After downloading the data you should have three folders: spam, easy_ham, and hard_ham. Each folder contains many emails, each contained in a single file. To keep things really simple, we’ll just look at the subject lines of each email.

How do we identify the subject line? When we look through the files, they all seem to start with “Subject:”. So we’ll look for that:

import glob, re

# modify the path to wherever you've put the files
path = 'spam_data/*/*'

data: List[Message] = []

# glob.glob returns every filename that matches the wildcarded path
for filename in glob.glob(path):
    is_spam = "ham" not in filename

    # There are some garbage characters in the emails; the errors='ignore'
    # skips them instead of raising an exception.
    with open(filename, errors='ignore') as email_file:
        for line in email_file:
            if line.startswith("Subject:"):
                subject = line.lstrip("Subject: ")
                data.append(Message(subject, is_spam))
                break  # done with this file

Now we can split the data into training data and test data, and then we’re ready to build a classifier:

import random
from scratch.machine_learning import split_data

random.seed(0)      # just so you get the same answers as me
train_messages, test_messages = split_data(data, 0.75)

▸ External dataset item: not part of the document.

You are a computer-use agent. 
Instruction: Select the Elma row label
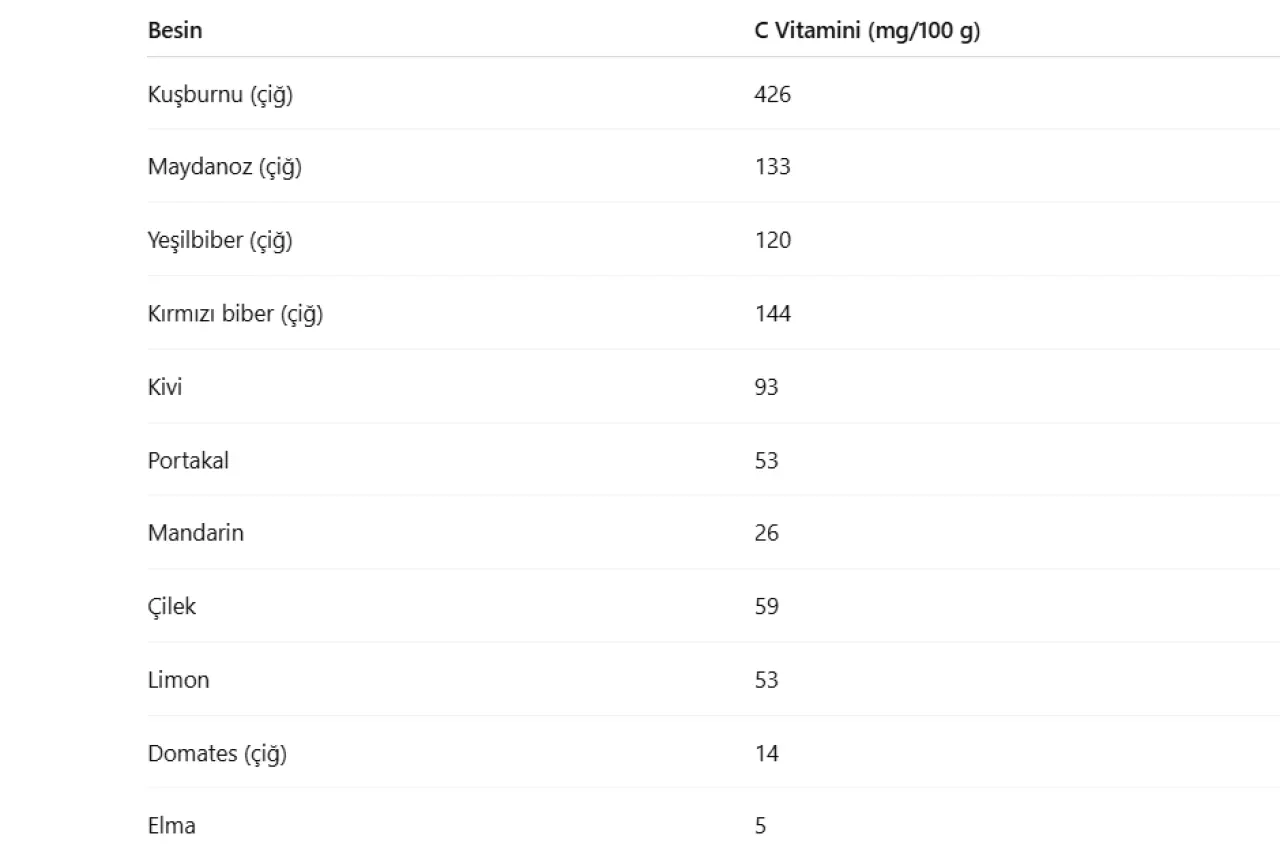point(172,826)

model = NaiveBayesClassifier()
model.train(train_messages)

Let’s generate some predictions and check how our model does:

from collections import Counter

predictions = [(message, model.predict(message.text))
               for message in test_messages]

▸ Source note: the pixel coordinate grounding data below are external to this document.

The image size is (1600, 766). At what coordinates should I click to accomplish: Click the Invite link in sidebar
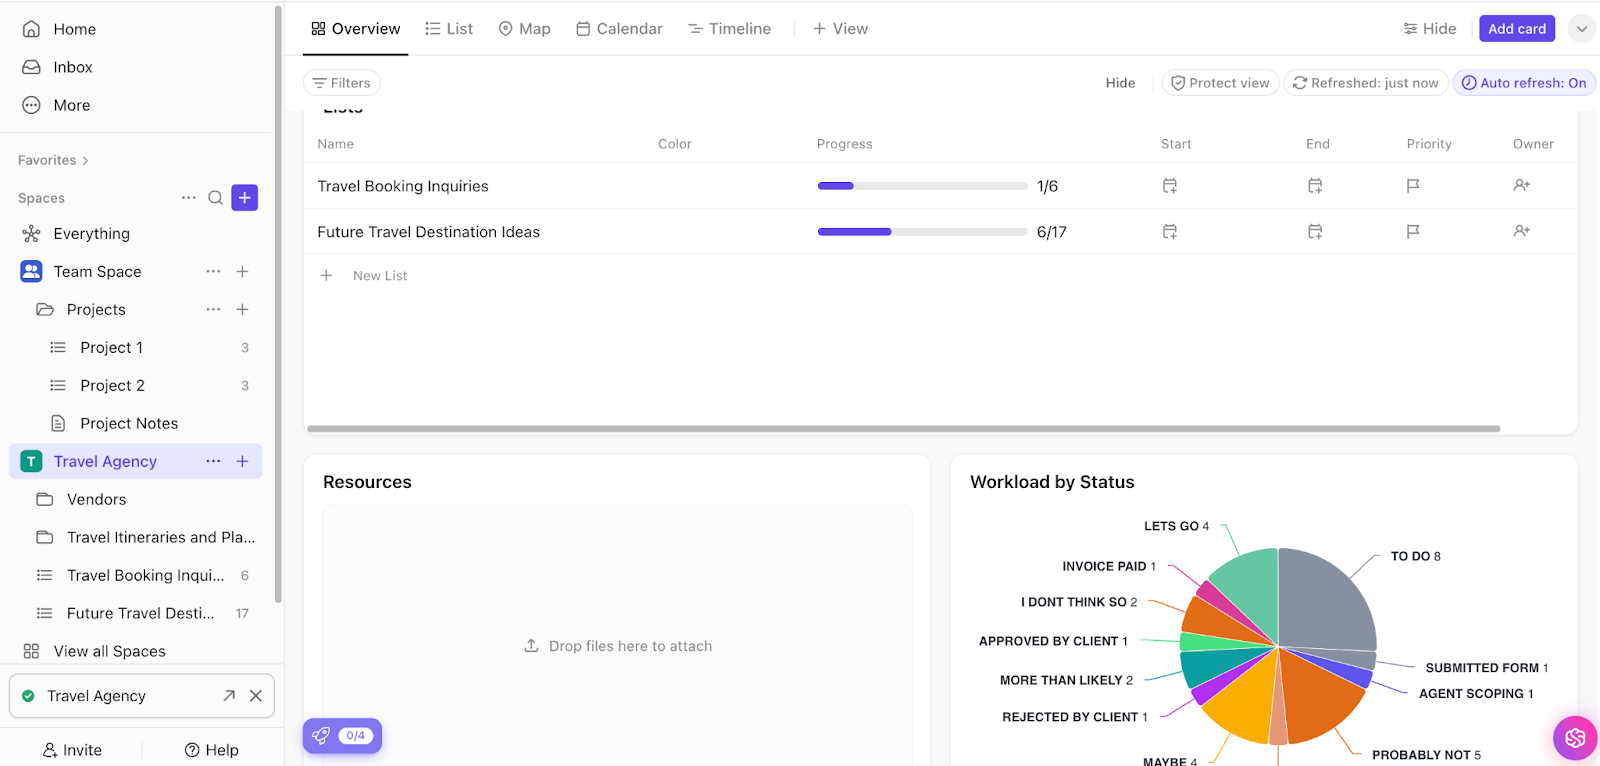click(72, 750)
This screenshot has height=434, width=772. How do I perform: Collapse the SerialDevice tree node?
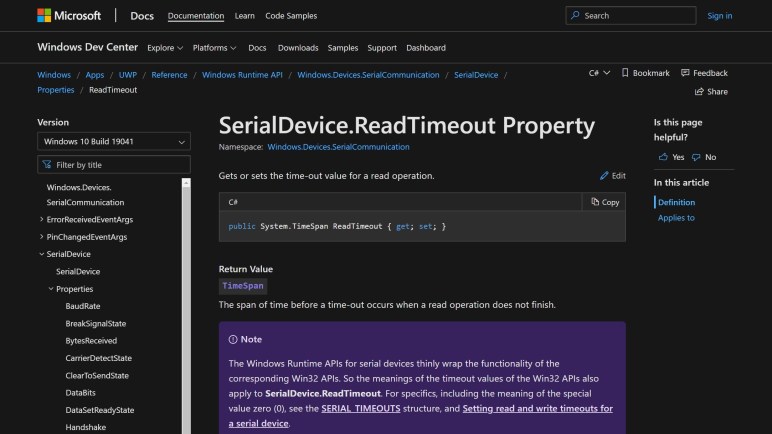[41, 254]
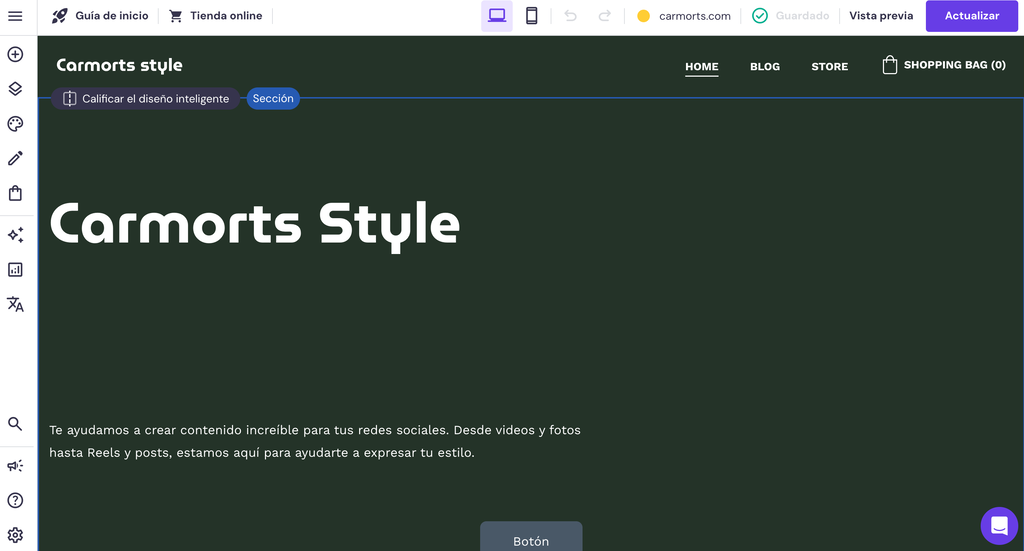Click the add elements plus icon
Image resolution: width=1024 pixels, height=551 pixels.
(x=15, y=55)
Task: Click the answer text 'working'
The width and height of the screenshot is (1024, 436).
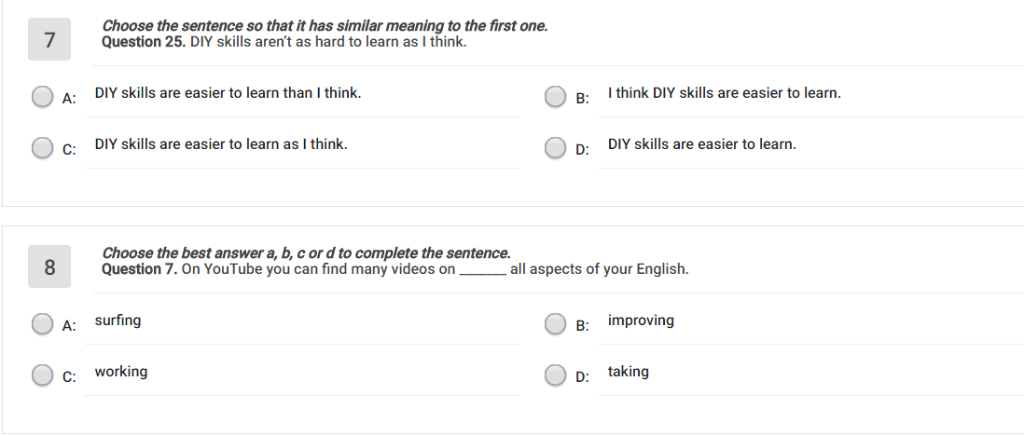Action: point(120,371)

# Assume that spam_probability > 0.5 corresponds to spam prediction
# and count the combinations of (actual is_spam, predicted is_spam)
confusion_matrix = Counter((message.is_spam, spam_probability > 0.5)
                           for message, spam_probability in predictions)

print(confusion_matrix)

This gives 84 true positives (spam classified as “spam”), 25 false positives (ham classified as “spam”), 703 true negatives (ham classified as “ham”), and 44 false negatives (spam classified as “ham”). This means our precision is 84 / (84 + 25) = 77%, and our recall is 84 / (84 + 44) = 65%, which are not bad numbers for such a simple model. (Presumably we’d do better if we looked at more than the subject lines.)

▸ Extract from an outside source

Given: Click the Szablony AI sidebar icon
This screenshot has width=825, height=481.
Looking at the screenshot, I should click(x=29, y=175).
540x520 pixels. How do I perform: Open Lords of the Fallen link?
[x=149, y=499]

We can also inspect the model’s innards to see which words are least and most indicative of spam:

def p_spam_given_token(token: str, model: NaiveBayesClassifier) -> float:
    # We probably shouldn't call private methods, but it's for a good cause.
    prob_if_spam, prob_if_ham = model._probabilities(token)

    return prob_if_spam / (prob_if_spam + prob_if_ham)

words = sorted(model.tokens, key=lambda t: p_spam_given_token(t, model))

print("spammiest_words", words[-10:])
print("hammiest_words", words[:10])

The spammiest words include things like sale, mortgage, money, and rates, whereas the hammiest words include things like spambayes, users, apt, and perl. So that also gives us some intuitive confidence that our model is basically doing the right thing.

How could we get better performance? One obvious way would be to get more data to train on. There are a number of ways to improve the model as well. Here are some possibilities that you might try:

  • Look at the message content, not just the subject line. You’ll have to be careful how you deal with the message headers.

  • Our classifier takes into account every word that appears in the training set, even words that appear only once. Modify the classifier to accept an optional min_count threshold and ignore tokens that don’t appear at least that many times.

  • The tokenizer has no notion of similar words (e.g., cheap and cheapest). Modify the classifier to take an optional stemmer function that converts words to equivalence classes of words. For example, a really simple stemmer function might be:

    def drop_final_s(word):
        return re.sub("s$", "", word)

    Creating a good stemmer function is hard. People frequently use the Porter stemmer.

  • Although our features are all of the form “message contains word wi,” there’s no reason why this has to be the case. In our implementation, we could add extra features like “message contains a number” by creating phony tokens like contains:number and modifying the tokenizer to emit them when appropriate.